Summary of Case Level Data: Variants in this gene have been reported in at least 19 probands in at least 5 publications (PMIDs: 23810378, 23810382, 25133428, 25488983, 27076228, 27221134, 28302518). More evidence is available in the literature, but the maximum score for genetic evidence (12 pts) has been reached.

EXPERIMENTAL EVIDENCE: This gene-disease association is supported by its function in regulation of immunity, growth, and metabolism as part of the PI3K pathway (PMID: 16847462) where it interacts with PIK3CD (PMID: 9113989). As well as the functional alteration studies in patient cells (PMID: 25133428, PMID:25488983, PMID: 23810379). Lucas et al. (2014) found that heterozygous PIK3R1 mutations promote pathological, constitutive hyperactivation of PI3K and AKT, which leads to activation of the mTORC1 complex and phosphoinhibition of GSK3α/β and FOXO1/3. However, insulin stimulation of the PI3K pathway was reduced. Additionally, a knockout mouse model (PMID: 11062485) supports the role of PIK3R1 in related pathways and a knockin model (PMID: 26974159) recapitulated features of SHORT syndrome.

In summary, there is definitive evidence to support the relationship between PIK3R1 and autosomal dominant immunodeficiency and SHORT syndrome. This has been repeatedly demonstrated in both the research and clinical diagnostic settings and has been upheld over time.
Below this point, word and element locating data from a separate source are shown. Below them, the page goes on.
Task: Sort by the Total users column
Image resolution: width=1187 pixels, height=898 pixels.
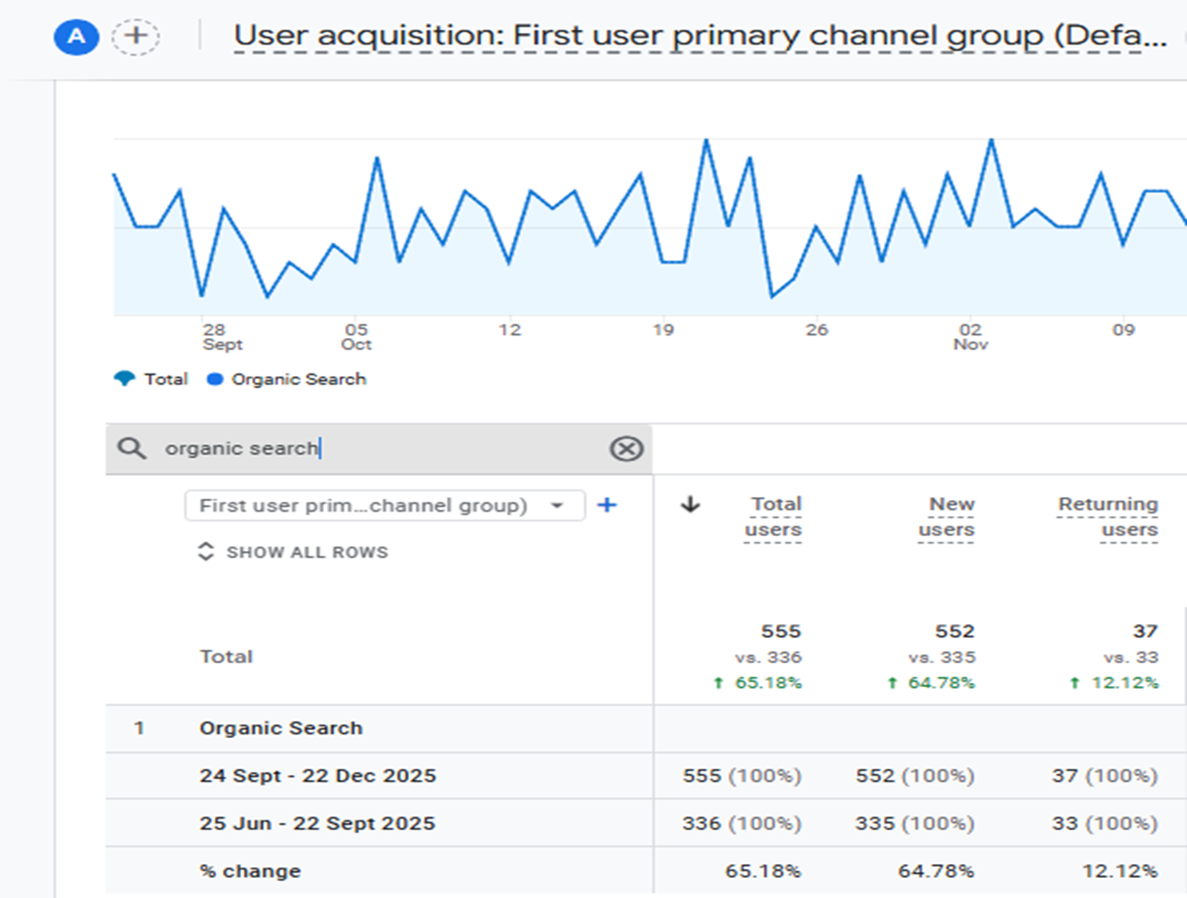Action: point(772,517)
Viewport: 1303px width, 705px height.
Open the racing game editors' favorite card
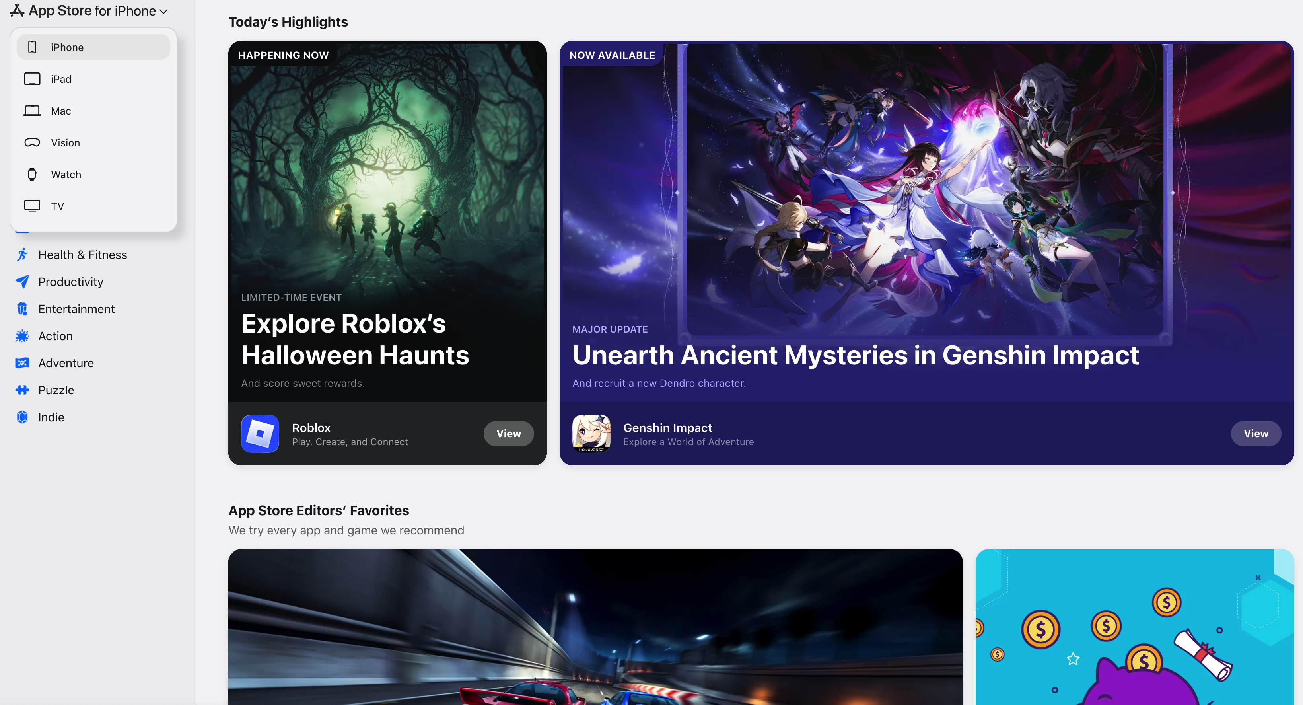tap(595, 627)
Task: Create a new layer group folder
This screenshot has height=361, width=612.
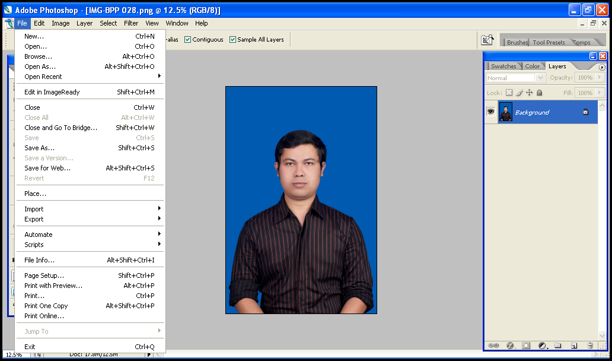Action: [x=556, y=346]
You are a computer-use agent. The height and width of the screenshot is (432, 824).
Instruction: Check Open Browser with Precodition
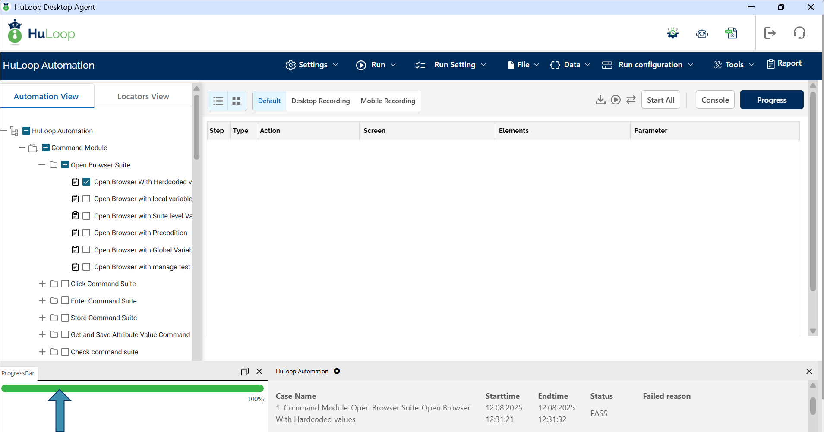click(x=86, y=233)
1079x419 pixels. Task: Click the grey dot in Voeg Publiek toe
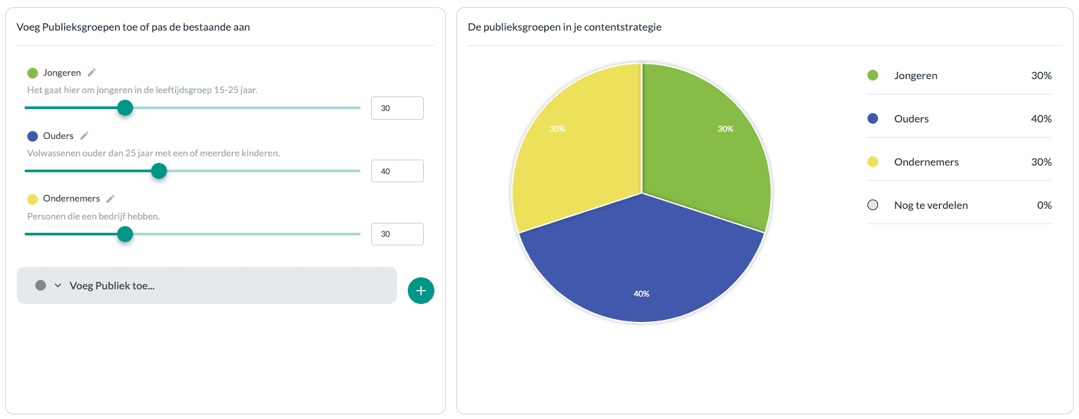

Of note, PIK3R1 has also been associated with autosomal recessive Agammaglobulinemia 7. Per criteria outlined by the ClinGen Lumping and Splitting Working Group, we found differences in molecular mechanism (altered protein versus loss of protein), inheritance pattern, and phenotypic variability. Agammaglobulinemia 7 (OMIM: 615214) has been curated separately.